What are some guidelines for web writing, just to get me started?

Do:

  1. Learn how write interesting headlines. Headlines are the ad for your article. If it’s not interesting enough to get a reader to click on it, what you’ve written doesn’t get read.
  2. Open with an interesting question, fact, opinion that draws the reader in. Make them want to read on.
  3. Understand how links should work. Be selective in where and how you add links to your article. You don’t want reader leaving your site too early. But, remember, at some point they will leave. With this in mind, add links that direct them to the sites YOU indirectly benefit if they visit.
  4. Write short sentences.
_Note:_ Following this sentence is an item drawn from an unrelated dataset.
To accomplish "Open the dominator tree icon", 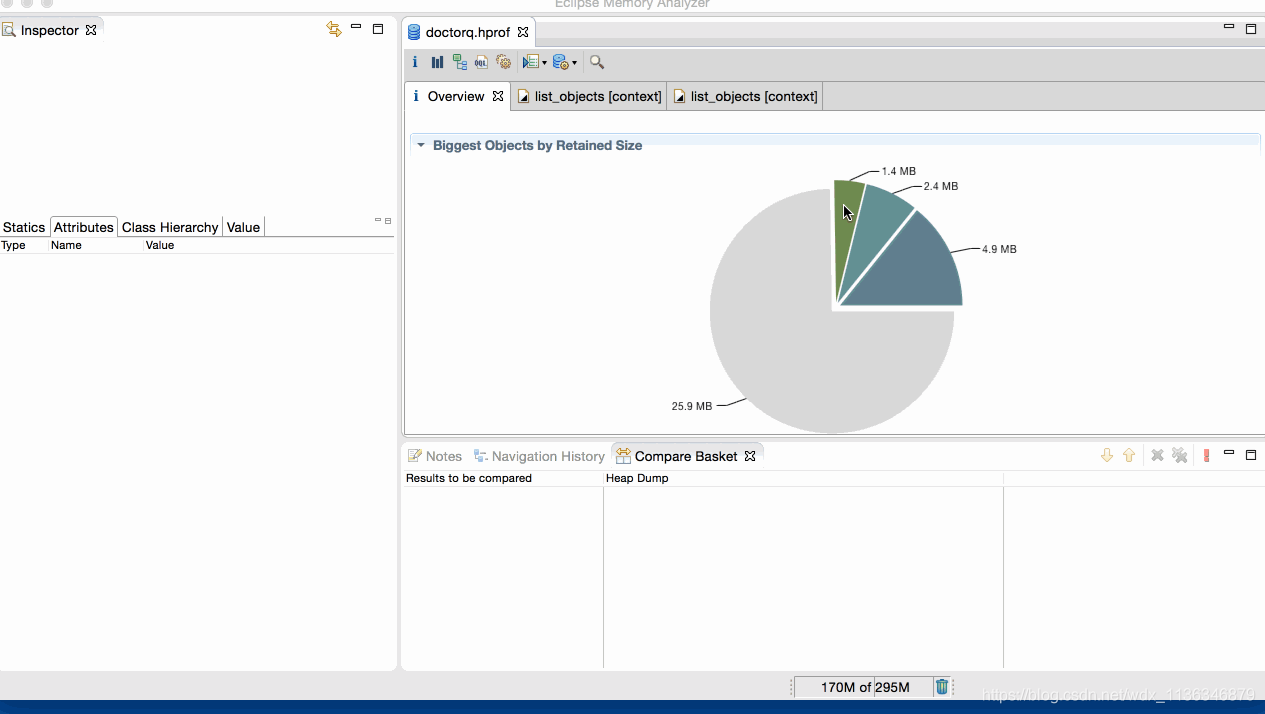I will coord(459,62).
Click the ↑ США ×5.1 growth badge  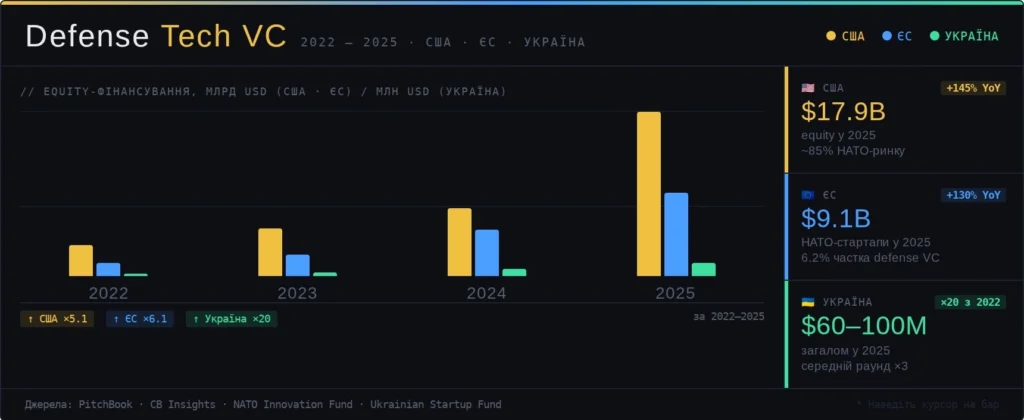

Read Hemingway to get a feel for concise prose.
  5. Understand the pyramid writing technique. Journalists will explain this to you. Most magazine articles, especially on newspapers use this structure.
  6. Create a hierarchy. Build from the top and expand your article as you go down. Neil Patel suggests that you finish with a Summary paragraph. This works very well for longer articles.
  7. Trigger Emotions. Write to evokes fear, inspiration, or jealousy. Sharing secrets is another way to draw readers in.
  8. Use statistics, facts, research findings to give your articles more depth. Good examples of this are on the sites.
  9. Make is scannable.
  10. Create an editorial calendar. Without this your content will have no structure, no consistency, no unique voice. You’ll look back at it after a year and wonder, ‘what was that about?’ Tip: use Google Calendar to share your calendar across teams.
  11. Give readers a reason to come back again. Remember, there are millions of sites out there, so what you write really has to stand out. Write content that is so impressive/interesting/unique that they feel that HAVE TO share it.
  12. Examine Google Analytics to identify the types of posts that get the most traffic, shares, and comments. This helps you examine your materials objectively and avoid gut feelings about what’s working. Facts don’t lie!
  13. Solve problems. Barry Feldman suggests that you should, “Zero in our goal. The discipline of writing content may resemble journalism more so than advertising, but you need to remind yourself what you’re doing is marketing. You want the reader to respond.”
  14. Give hope. Trust me on this.

Don’t

  1. Forget there is a Back button. If your content dips, they’ll hit Back. That’s what you do, right? They’re the same.
  2. Try to impress. Let the article do that.
  3. Write blocks of text. It’s impossible to read.
  4. Write content that hard to understand at first glance. In other words, develop your content with your readers’ level of expertise, reading levels, and vocabulary.
  5. Use flowery words to impress your readers or… click Back.
  6. Forget to close the article with an interesting point, takeaway, or some nugget of information that makes them feel, ‘oh yeah, now that’s something I didn’t know before.’

What else would you add?

PS – The Australian Government’s Dept of Finance offers an excellent 26 point checklist for web writing.